■ **YOUR ASSIGNMENT**
In the entries below, the lines from the one with "1166x1014 pixels. At" through the one with "The height and width of the screenshot is (1038, 1920)." are to be copied exactly; both ends count.

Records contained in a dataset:
[Start of Attachment]
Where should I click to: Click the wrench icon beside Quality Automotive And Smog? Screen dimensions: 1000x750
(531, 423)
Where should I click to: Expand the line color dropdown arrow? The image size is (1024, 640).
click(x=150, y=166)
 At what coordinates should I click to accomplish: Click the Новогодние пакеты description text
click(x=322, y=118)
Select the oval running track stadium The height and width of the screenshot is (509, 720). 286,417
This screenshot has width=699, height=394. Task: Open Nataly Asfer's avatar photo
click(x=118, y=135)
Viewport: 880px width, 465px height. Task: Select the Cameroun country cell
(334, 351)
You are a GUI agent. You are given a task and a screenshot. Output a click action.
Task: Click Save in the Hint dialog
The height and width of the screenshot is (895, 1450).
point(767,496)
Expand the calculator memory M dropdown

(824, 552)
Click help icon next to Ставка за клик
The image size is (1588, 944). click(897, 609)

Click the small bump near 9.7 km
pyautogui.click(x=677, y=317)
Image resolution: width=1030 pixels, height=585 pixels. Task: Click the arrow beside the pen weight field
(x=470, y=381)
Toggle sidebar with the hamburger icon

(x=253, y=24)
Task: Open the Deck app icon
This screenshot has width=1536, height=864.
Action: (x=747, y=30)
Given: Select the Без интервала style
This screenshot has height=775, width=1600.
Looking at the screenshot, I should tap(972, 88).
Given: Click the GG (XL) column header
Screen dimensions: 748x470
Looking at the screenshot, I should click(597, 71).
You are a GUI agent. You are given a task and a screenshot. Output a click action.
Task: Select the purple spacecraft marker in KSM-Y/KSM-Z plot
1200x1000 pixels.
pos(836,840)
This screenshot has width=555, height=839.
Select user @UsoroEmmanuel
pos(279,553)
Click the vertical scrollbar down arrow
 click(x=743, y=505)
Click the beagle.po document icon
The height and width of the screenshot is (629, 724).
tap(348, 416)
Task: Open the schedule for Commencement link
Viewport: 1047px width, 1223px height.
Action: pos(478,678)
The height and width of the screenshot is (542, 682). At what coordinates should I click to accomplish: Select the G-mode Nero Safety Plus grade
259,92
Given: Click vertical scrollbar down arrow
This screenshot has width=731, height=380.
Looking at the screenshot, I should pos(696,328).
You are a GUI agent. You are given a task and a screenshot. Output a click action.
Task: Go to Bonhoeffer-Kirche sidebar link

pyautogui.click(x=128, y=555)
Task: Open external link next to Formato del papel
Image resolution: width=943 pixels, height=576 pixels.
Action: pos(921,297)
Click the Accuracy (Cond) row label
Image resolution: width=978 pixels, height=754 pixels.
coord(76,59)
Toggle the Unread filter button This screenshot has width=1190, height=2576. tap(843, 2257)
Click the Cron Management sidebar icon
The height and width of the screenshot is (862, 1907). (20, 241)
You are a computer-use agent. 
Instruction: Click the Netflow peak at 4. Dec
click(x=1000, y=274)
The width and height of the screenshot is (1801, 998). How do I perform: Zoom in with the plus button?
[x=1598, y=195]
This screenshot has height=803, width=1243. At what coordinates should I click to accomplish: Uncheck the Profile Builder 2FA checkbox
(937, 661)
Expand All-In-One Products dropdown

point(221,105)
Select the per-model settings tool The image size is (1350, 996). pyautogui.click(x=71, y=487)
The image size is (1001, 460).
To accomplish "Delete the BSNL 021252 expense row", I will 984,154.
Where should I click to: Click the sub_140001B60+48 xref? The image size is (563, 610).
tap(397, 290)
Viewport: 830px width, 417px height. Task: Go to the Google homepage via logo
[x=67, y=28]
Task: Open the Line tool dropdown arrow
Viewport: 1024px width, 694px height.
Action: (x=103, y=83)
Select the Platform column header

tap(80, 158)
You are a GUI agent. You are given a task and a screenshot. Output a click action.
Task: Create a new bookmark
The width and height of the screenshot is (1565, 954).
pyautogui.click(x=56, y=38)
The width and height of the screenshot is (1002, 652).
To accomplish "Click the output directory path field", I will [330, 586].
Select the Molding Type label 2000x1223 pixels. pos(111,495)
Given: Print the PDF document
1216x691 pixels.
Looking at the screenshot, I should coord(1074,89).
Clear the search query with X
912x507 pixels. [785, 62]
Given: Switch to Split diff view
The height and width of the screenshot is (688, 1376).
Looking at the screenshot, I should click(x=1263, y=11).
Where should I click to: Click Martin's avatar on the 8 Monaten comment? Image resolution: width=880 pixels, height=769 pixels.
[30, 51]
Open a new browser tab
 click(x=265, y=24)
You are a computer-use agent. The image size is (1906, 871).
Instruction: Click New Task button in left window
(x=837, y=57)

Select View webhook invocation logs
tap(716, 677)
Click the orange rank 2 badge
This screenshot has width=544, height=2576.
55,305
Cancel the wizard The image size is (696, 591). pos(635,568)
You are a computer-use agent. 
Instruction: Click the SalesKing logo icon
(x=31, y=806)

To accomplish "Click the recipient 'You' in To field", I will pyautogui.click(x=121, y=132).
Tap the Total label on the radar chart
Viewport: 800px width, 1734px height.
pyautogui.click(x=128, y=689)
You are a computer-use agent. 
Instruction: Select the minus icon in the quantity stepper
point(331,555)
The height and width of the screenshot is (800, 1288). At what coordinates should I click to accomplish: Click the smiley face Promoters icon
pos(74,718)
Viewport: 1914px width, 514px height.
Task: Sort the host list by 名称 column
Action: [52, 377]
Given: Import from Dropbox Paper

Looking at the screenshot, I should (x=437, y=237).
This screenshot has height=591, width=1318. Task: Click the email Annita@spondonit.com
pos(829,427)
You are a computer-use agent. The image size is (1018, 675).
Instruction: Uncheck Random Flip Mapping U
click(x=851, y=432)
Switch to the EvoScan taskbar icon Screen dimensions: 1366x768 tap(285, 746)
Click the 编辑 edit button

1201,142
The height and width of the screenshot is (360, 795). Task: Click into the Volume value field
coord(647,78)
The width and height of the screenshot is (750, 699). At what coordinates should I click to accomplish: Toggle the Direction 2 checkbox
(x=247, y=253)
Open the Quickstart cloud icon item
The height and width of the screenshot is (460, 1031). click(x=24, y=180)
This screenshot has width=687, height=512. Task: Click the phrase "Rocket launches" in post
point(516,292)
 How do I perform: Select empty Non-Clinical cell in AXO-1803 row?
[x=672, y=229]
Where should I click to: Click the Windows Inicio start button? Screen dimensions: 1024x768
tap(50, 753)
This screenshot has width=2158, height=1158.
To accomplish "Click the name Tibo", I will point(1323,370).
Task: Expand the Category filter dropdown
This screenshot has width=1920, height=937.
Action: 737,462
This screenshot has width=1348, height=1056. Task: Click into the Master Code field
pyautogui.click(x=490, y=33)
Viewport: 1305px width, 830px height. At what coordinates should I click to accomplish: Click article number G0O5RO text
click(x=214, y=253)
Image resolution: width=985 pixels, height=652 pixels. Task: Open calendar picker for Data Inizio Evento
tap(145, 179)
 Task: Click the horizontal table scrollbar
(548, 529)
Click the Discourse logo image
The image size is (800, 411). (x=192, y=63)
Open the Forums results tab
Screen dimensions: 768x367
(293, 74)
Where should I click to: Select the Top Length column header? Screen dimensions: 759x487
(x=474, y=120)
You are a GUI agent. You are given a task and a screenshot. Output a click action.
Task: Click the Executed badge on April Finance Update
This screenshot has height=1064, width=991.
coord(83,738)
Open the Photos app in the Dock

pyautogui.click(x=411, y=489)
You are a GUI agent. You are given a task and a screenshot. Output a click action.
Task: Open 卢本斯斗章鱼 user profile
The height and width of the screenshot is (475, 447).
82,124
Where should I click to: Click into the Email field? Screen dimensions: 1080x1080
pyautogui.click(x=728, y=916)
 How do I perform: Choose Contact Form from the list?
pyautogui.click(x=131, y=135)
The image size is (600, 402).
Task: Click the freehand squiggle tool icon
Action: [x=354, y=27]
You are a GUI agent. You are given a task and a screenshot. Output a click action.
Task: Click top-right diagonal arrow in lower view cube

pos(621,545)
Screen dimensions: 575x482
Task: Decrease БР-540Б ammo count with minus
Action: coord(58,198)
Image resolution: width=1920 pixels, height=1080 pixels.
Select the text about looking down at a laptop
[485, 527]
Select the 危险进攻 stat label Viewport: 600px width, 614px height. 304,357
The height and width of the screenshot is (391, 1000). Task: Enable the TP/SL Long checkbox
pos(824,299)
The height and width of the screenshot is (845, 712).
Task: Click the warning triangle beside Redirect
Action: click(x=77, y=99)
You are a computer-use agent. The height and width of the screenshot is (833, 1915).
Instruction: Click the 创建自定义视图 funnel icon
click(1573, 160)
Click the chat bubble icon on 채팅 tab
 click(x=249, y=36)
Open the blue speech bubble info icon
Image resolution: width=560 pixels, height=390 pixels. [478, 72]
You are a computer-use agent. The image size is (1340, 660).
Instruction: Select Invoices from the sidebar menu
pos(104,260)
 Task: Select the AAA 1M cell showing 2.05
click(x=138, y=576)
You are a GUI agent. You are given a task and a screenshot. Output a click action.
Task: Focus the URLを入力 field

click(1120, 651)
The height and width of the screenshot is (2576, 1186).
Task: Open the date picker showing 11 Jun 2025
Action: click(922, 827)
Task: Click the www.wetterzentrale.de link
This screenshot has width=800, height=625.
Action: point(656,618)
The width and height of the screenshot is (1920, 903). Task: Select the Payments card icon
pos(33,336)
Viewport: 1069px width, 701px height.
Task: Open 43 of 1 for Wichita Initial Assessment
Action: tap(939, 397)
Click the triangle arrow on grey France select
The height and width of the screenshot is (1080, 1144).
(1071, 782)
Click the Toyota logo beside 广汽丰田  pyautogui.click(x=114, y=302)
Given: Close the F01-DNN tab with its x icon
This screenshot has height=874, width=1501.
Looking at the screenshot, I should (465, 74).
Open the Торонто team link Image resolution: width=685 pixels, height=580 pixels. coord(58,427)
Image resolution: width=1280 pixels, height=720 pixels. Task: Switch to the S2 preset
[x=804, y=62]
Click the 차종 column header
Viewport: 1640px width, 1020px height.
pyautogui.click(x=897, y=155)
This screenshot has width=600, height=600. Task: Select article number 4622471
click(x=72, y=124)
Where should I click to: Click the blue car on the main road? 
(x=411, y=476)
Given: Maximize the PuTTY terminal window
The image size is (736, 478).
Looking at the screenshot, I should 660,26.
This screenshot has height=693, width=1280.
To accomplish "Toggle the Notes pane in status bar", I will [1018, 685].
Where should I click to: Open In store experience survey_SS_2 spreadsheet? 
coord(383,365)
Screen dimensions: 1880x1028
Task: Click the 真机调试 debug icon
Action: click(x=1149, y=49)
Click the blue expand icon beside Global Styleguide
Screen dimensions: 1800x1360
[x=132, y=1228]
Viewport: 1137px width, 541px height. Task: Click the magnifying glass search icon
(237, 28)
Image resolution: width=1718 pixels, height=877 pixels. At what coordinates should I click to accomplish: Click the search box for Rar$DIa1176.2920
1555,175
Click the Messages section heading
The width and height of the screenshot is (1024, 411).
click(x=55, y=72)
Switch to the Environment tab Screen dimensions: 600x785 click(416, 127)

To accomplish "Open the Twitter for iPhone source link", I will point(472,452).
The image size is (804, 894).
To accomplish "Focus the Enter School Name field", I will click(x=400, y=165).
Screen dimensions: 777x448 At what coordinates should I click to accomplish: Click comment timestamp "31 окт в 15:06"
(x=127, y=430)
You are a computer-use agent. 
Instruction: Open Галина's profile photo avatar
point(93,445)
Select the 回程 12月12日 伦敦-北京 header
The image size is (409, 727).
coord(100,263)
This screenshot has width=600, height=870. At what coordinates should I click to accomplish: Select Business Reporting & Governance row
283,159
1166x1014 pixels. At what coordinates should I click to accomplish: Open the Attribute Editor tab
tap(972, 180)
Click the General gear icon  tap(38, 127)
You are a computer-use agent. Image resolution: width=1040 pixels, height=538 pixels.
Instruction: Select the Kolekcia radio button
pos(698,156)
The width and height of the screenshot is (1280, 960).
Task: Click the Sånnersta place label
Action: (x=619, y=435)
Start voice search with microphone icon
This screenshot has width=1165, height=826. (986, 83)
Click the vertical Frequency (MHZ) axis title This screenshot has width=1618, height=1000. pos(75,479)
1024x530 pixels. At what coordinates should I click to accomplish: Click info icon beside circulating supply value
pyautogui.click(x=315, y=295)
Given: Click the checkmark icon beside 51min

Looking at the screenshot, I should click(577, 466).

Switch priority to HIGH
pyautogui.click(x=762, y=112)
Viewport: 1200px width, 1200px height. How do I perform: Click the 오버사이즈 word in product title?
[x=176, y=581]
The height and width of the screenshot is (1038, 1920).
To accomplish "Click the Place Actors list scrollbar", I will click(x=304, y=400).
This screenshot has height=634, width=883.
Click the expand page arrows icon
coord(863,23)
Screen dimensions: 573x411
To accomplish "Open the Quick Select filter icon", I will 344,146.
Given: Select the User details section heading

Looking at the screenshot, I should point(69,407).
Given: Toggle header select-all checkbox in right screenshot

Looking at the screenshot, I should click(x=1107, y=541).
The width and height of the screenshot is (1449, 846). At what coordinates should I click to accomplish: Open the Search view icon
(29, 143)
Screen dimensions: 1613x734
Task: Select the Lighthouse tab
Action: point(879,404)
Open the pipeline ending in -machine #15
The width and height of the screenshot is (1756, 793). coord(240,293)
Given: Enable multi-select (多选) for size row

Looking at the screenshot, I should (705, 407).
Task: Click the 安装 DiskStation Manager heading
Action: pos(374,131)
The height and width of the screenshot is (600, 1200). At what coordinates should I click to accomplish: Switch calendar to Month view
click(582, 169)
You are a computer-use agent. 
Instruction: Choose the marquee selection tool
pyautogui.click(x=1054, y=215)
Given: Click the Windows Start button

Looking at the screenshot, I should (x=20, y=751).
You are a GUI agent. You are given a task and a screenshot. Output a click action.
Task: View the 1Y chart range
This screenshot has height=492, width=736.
[End of Attachment]
■ **ANSWER SECTION**
1166x1014 pixels. At what coordinates should I click to accomplish: Open the Attribute Editor tab
tap(972, 180)
Click the General gear icon  tap(38, 127)
You are a computer-use agent. Image resolution: width=1040 pixels, height=538 pixels.
Instruction: Select the Kolekcia radio button
pos(698,156)
The width and height of the screenshot is (1280, 960).
Task: Click the Sånnersta place label
Action: (x=619, y=435)
Start voice search with microphone icon
This screenshot has width=1165, height=826. (986, 83)
Click the vertical Frequency (MHZ) axis title This screenshot has width=1618, height=1000. pos(75,479)
1024x530 pixels. At what coordinates should I click to accomplish: Click info icon beside circulating supply value
pyautogui.click(x=315, y=295)
Given: Click the checkmark icon beside 51min

Looking at the screenshot, I should click(577, 466).

Switch priority to HIGH
pyautogui.click(x=762, y=112)
Viewport: 1200px width, 1200px height. How do I perform: Click the 오버사이즈 word in product title?
[x=176, y=581]
The height and width of the screenshot is (1038, 1920).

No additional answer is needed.